La situation va être difficile à gérer. Mais rien n’est encore écrit : Ouattara n’est pas encore au palais. C’était un pays déjà profondément divisé. Et au cours des dernières semaines, les violences dans Abidjan ont poussé la population pro-Ouattara à partir dans le Nord. Le pays est maintenant vraiment coupé en deux. La difficulté de cet État a été et sera la réconciliation nationale entre le Nord, le Sud et l’Ouest. Les manipulations politiques ont accentué l’éthnisation des régions ivoiriennes. Il faudrait que Ouattara crée un gouvernement d’union nationale en associant des pro-Gbagbo. Mais ce sera très compliqué. La création d’une armée risque également d’être problématique. Il va falloir réunir deux camps ennemis : les anciens rebelles et l’armée du Sud. En plus, le racisme ambiant va être très difficile à désamorcer. Le problème remonte au temps d’Houphouët-Boigny. Pour l’ancien Président, la terre était à ceux qui la travaillaient, et peu importaient leurs origines. En réalité, il faisait voter les étrangers pour légitimer son pouvoir. Il se considérait comme « le papa » de la région.

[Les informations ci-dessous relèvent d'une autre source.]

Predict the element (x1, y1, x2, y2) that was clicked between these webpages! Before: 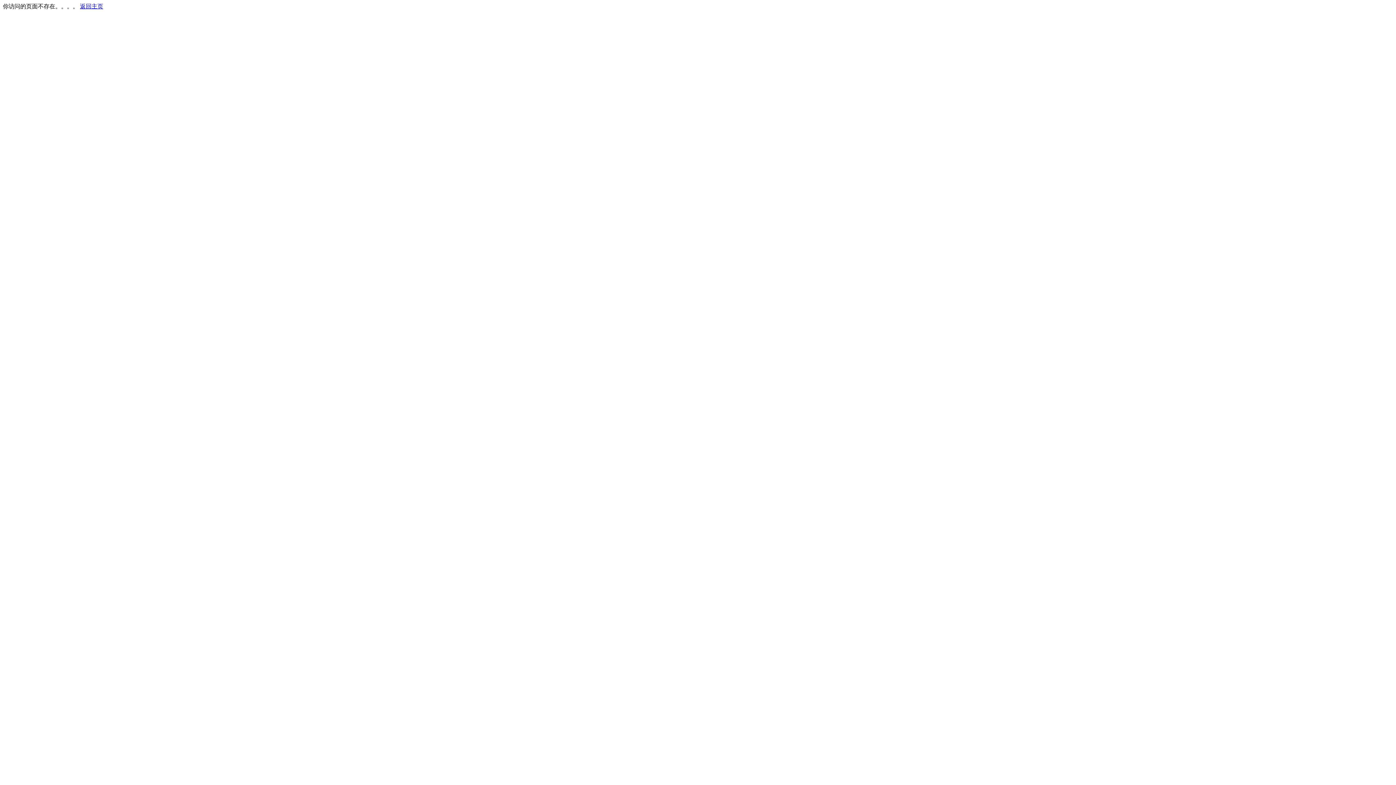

Mais, aujourd’hui, le concept d’ivoirité gangrène la société. Tout le monde se pense plus ivoirien que l’autre, surtout en période de tension. Enfin, la crise ivoirienne a un effet très négatif sur l’ensemble de la région. D’une part, l’afflux massif de réfugiés va déstabiliser les pays voisins et avoir des conséquences économiques et sociales importantes. D’autre part, le pays étant divisé, le transit de marchandises est ralenti. Ce qui pénalise les exportations des pays de l’hinterland.